In this exercise, set down every entry that follows exactly as it appears.

(Stored records)
== Segment start ==

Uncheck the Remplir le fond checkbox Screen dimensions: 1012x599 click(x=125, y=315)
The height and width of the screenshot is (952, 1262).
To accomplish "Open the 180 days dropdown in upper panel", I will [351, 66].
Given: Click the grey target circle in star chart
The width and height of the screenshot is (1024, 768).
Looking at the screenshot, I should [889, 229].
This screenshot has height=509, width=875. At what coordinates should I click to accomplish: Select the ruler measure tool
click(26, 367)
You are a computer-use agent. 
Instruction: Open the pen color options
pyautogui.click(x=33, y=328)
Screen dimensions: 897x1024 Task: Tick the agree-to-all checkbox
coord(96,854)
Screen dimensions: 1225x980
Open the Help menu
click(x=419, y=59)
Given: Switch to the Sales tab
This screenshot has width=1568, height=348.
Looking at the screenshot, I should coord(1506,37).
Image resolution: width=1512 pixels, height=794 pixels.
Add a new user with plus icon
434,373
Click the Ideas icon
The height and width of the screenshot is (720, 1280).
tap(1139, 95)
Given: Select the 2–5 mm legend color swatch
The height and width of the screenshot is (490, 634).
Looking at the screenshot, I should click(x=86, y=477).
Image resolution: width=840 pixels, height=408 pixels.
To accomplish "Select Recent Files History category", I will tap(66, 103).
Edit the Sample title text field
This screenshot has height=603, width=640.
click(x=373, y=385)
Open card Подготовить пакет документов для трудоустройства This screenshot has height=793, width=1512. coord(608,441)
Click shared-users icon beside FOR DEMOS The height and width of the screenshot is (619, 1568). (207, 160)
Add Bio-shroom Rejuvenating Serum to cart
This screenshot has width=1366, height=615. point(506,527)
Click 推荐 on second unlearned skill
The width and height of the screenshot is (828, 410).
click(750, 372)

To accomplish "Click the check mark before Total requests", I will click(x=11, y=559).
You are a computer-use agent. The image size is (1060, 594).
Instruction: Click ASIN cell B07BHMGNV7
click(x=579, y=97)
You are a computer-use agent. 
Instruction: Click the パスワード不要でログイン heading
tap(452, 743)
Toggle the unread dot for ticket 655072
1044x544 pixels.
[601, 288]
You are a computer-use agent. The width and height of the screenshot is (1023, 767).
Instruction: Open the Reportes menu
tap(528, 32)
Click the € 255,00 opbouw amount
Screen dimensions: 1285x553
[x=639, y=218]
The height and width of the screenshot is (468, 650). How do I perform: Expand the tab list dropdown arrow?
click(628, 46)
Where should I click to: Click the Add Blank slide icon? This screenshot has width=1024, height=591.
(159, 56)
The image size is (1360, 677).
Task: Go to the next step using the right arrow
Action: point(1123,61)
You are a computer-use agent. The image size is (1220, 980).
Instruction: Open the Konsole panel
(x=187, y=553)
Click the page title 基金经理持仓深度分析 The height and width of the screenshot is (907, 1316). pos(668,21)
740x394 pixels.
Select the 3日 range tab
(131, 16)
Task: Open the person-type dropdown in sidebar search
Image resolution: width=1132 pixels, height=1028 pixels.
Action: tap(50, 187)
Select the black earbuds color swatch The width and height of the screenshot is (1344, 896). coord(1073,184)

== Segment end ==

**Solution for this exercise**
Uncheck the Remplir le fond checkbox Screen dimensions: 1012x599 click(x=125, y=315)
The height and width of the screenshot is (952, 1262).
To accomplish "Open the 180 days dropdown in upper panel", I will [351, 66].
Given: Click the grey target circle in star chart
The width and height of the screenshot is (1024, 768).
Looking at the screenshot, I should [889, 229].
This screenshot has height=509, width=875. At what coordinates should I click to accomplish: Select the ruler measure tool
click(26, 367)
You are a computer-use agent. 
Instruction: Open the pen color options
pyautogui.click(x=33, y=328)
Screen dimensions: 897x1024 Task: Tick the agree-to-all checkbox
coord(96,854)
Screen dimensions: 1225x980
Open the Help menu
click(x=419, y=59)
Given: Switch to the Sales tab
This screenshot has width=1568, height=348.
Looking at the screenshot, I should coord(1506,37).
Image resolution: width=1512 pixels, height=794 pixels.
Add a new user with plus icon
434,373
Click the Ideas icon
The height and width of the screenshot is (720, 1280).
tap(1139, 95)
Given: Select the 2–5 mm legend color swatch
The height and width of the screenshot is (490, 634).
Looking at the screenshot, I should click(x=86, y=477).
Image resolution: width=840 pixels, height=408 pixels.
To accomplish "Select Recent Files History category", I will tap(66, 103).
Edit the Sample title text field
This screenshot has height=603, width=640.
click(x=373, y=385)
Open card Подготовить пакет документов для трудоустройства This screenshot has height=793, width=1512. coord(608,441)
Click shared-users icon beside FOR DEMOS The height and width of the screenshot is (619, 1568). (207, 160)
Add Bio-shroom Rejuvenating Serum to cart
This screenshot has width=1366, height=615. point(506,527)
Click 推荐 on second unlearned skill
The width and height of the screenshot is (828, 410).
click(750, 372)

To accomplish "Click the check mark before Total requests", I will click(x=11, y=559).
You are a computer-use agent. The image size is (1060, 594).
Instruction: Click ASIN cell B07BHMGNV7
click(x=579, y=97)
You are a computer-use agent. 
Instruction: Click the パスワード不要でログイン heading
tap(452, 743)
Toggle the unread dot for ticket 655072
1044x544 pixels.
[601, 288]
You are a computer-use agent. The width and height of the screenshot is (1023, 767).
Instruction: Open the Reportes menu
tap(528, 32)
Click the € 255,00 opbouw amount
Screen dimensions: 1285x553
[x=639, y=218]
The height and width of the screenshot is (468, 650). How do I perform: Expand the tab list dropdown arrow?
click(628, 46)
Where should I click to: Click the Add Blank slide icon? This screenshot has width=1024, height=591.
(159, 56)
The image size is (1360, 677).
Task: Go to the next step using the right arrow
Action: point(1123,61)
You are a computer-use agent. The image size is (1220, 980).
Instruction: Open the Konsole panel
(x=187, y=553)
Click the page title 基金经理持仓深度分析 The height and width of the screenshot is (907, 1316). pos(668,21)
740x394 pixels.
Select the 3日 range tab
(131, 16)
Task: Open the person-type dropdown in sidebar search
Image resolution: width=1132 pixels, height=1028 pixels.
Action: tap(50, 187)
Select the black earbuds color swatch The width and height of the screenshot is (1344, 896). coord(1073,184)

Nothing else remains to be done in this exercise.